4 mln zł na adaptację w Polsce
- MSW jest przygotowane od dwóch tygodni do ewakuacji osób polskiego pochodzenia z Donbasu; jest już wyznaczony ośrodek dla osób, które przyjadą z Ukrainy - poinformowała minister spraw wewnętrznych Teresa Piotrowska.
Na wspólnej z szefem MSZ Grzegorzem Schetyną konferencji prasowej Piotrowska powiedziała, że ws. osób, które zostaną ewakuowane z Ukrainy, MSW będzie działało w trzech etapach. Podczas trzech pierwszych miesięcy osoby te mają zostać zakwaterowane w przeznaczonym dla nich ośrodku oraz objęte tam opieką. Jak powiedziała minister, ewakuowani zostaną włączeni w kursy językowe i adaptacyjne. Dzieci mają zostać objęte obowiązkiem szkolnym.
MSW ma także "przygotowywać ścieżkę prawną dotyczącą statusu prawnego tych osób". Osoby posiadające Kartę Polaka - dodała - "w dość krótkim czasie" - okres 3 miesięcy powinien być wystarczający - powinny uzyskać status stałego pobytu w Polsce.

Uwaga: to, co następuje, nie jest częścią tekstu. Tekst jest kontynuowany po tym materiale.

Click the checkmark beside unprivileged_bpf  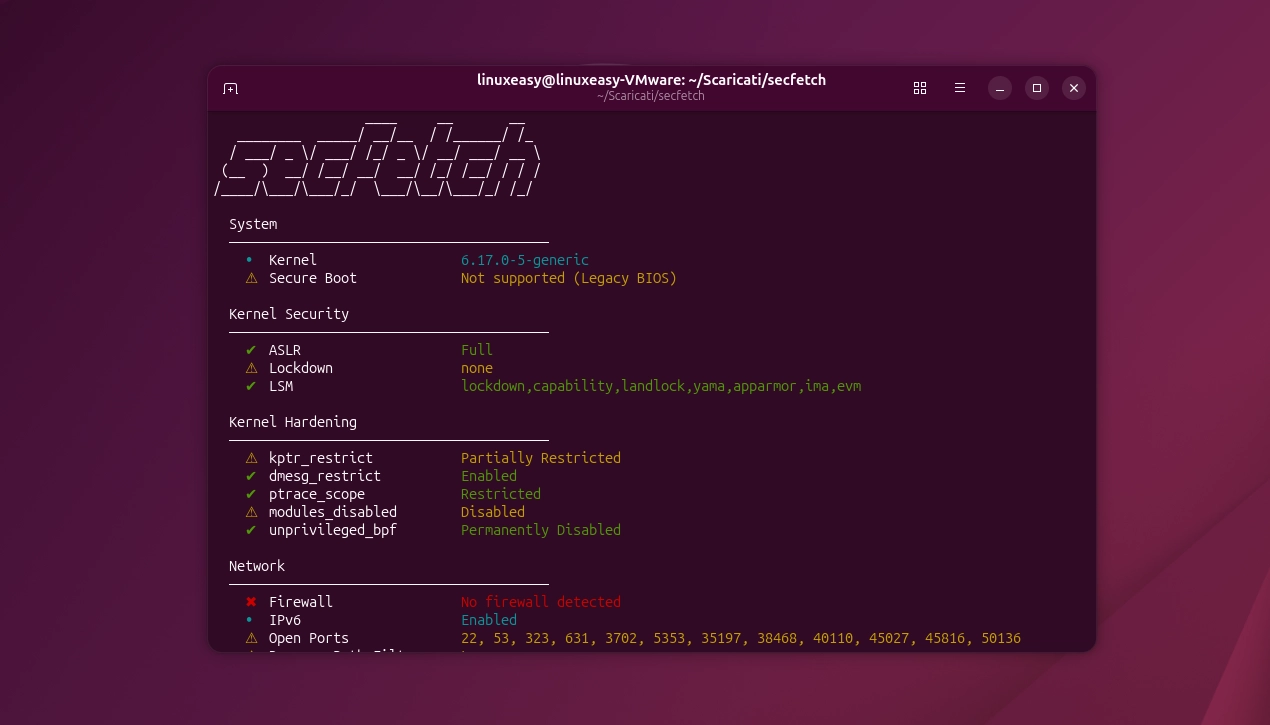pyautogui.click(x=251, y=530)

W drugim etapie, zaplanowanym na kolejne trzy miesiące, osoby będą przygotowywane do przeniesienia na miejsce stałego pobytu. Mają mieć możliwość uczestniczenia w kursach zawodowych. Jak powiedziała minister, już prowadzone są rozmowy z wojewodami i samorządowcami nt. usamodzielnienia tych osób po 6 miesiącach pobytu w ośrodku.

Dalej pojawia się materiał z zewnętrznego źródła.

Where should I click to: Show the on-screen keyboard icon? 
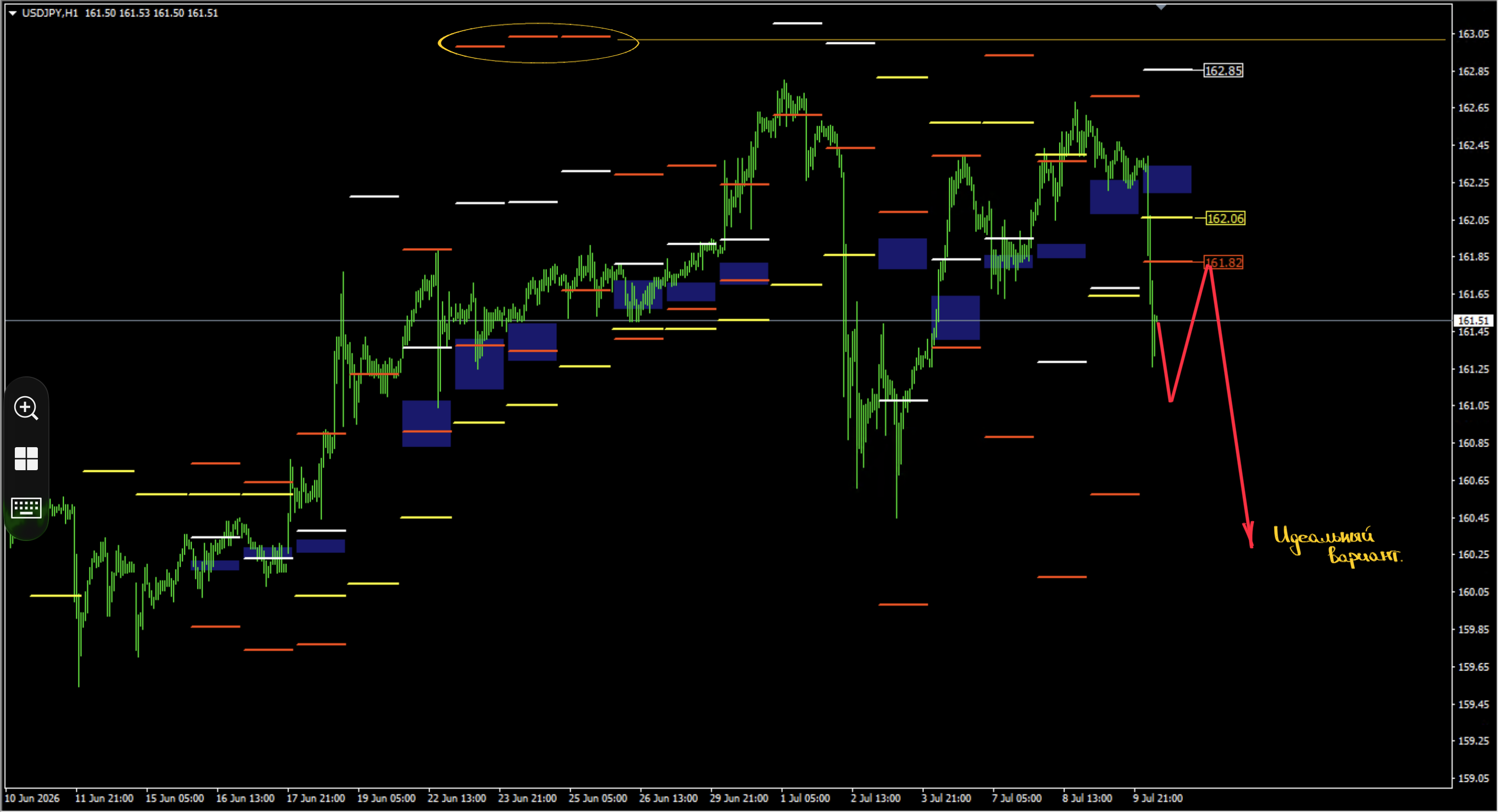tap(26, 507)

Szefowa MSW zaznaczyła, że maksymalnie czas pobytu w ośrodku nie powinien być dłuższy niż 6 miesięcy.
Piotrowska poinformowała też, że sześciomiesięczny pobyt ewakuowanych osób w ośrodkach będzie kosztować ok. 4 mln zł, zostanie on sfinansowany z rezerwy ogólnej.